Diagnosis involves a combination of clinical evaluation, patient history, and laboratory tests. Joint fluid analysis may confirm urate crystal presence. Imaging (e.g., X-rays, ultrasound) can assess joint damage or tophi. Underlying conditions contributing to uric acid elevation are also investigated.

Treatment Options

Treatment focuses on managing uric acid levels and reducing inflammation. Medications may include urate-lowering agents (e.g., allopurinol) and anti-inflammatory drugs (e.g., colchicine, NSAIDs). Lifestyle modifications, such as dietary changes, are often recommended.

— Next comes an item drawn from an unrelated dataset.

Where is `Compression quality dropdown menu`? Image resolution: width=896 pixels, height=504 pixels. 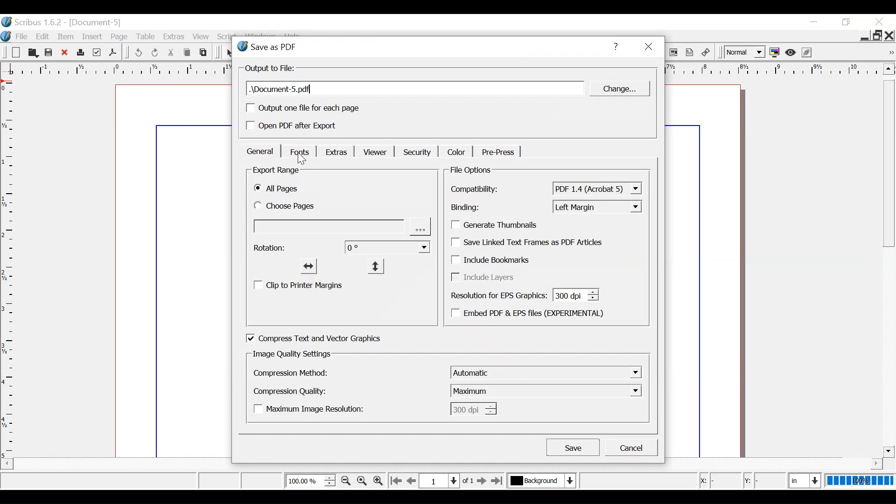 Compression quality dropdown menu is located at coordinates (547, 390).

Addressing the underlying cause is critical for long-term management.

Prognosis and Follow-Up

With proper management, symptoms can be controlled, and joint damage may be minimized. Regular follow-up is necessary to monitor uric acid levels, adjust medications, and assess for complications. Untreated or poorly managed cases may lead to progressive joint damage and tophi formation.

Complications

  • Chronic joint damage and deformity
  • Tophi formation in multiple sites
  • Kidney stones or renal impairment
  • Increased risk of cardiovascular disease
  • Reduced quality of life due to persistent pain

Lifestyle & Prevention

  • Limit alcohol and high-purine foods (e.g., red meat, seafood)
  • Maintain a healthy weight
  • Stay hydrated to support uric acid excretion
  • Follow prescribed medication regimens
  • Avoid triggers known to cause flare-ups

When to Seek Professional Help

Seek care if experiencing severe joint pain, swelling, or redness, especially if symptoms persist or worsen. Prompt evaluation is important if new lumps (tophi) appear or if there are signs of infection (e.g., fever, increased warmth).

Tips for Medical Coders

Document the underlying cause of secondary gout and specify the multiple affected sites when available. Ensure clinical notes support the diagnosis and any contributing factors. Use this code when the condition affects more than one joint and is secondary to an identifiable cause.